9th General Director of the Abkhazian State TV and Radio
- Incumbent
- Assumed office 4 November 2016
- Preceded by: Leonid Enik

Minister for General, Secondary and Higher Education
- In office 13 November 2003 – 1 February 2005
- Prime Minister: Raul Khajimba Nodar Khashba
- Preceded by: Aleko Gvaramia
- Succeeded by: Indira Vardania

Personal details
- Born: November 29, 1956 (age 69) Chlou
- Spouse: Aslan Kobakhia

= Tali Japua =

General Director of the Abkhazian State TV and Radio

Tali Japua is the current General Director of the Abkhazian State TV and Radio.

==Early life and career==
Japua was born on 29 November 1956 in the village of Chlou, Ochamchira District. In 1977, she graduated from the philology faculty of the Sukhumi State Pedagogical Institute. From 1987 until 1990, she taught at the department for Abkhazian literature of the Abkhazian State University. From 1990 onwards, Japua worked as research fellow and senior researcher at the Abkhazian Institute of History, Language and Literature.

==Member of Parliament==
In the November 1996 elections, Japua successfully ran for a seat of the 2nd convocation of the People's Assembly of Abkhazia. She served one term, until 2002.

==Minister for Education==
In 2001, Japua became head of the National Foundation for the Development of the Abkhaz Language. On 13 November 2003, she was appointed Minister for General, Secondary and Higher Education in the cabinet of Prime Minister Raul Khajimba, after Abkhazian State University Rector Aleko Gvaramia had resigned from the post.

Japua was re-appointed Education Minister in the cabinet of Prime Minister Nodar Khashba, but she resigned on 1 February 2005, less than two weeks before the inauguration of newly-elected President Sergei Bagapsh.

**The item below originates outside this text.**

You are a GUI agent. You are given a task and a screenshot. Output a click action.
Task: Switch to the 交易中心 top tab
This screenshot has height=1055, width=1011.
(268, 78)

==State TV and Radio General Director==
On 4 November 2016, Japua was appointed the new General Director of the Abkhazian State TV and Radio, succeeding Leonid Enik, who wanted to resign after less than a year due to ill health. Her appointment was criticised with the question whether she could be sufficiently independent as long as Japua's husband Aslan Kobakhia held the post of Vice Premier and Interior Minister.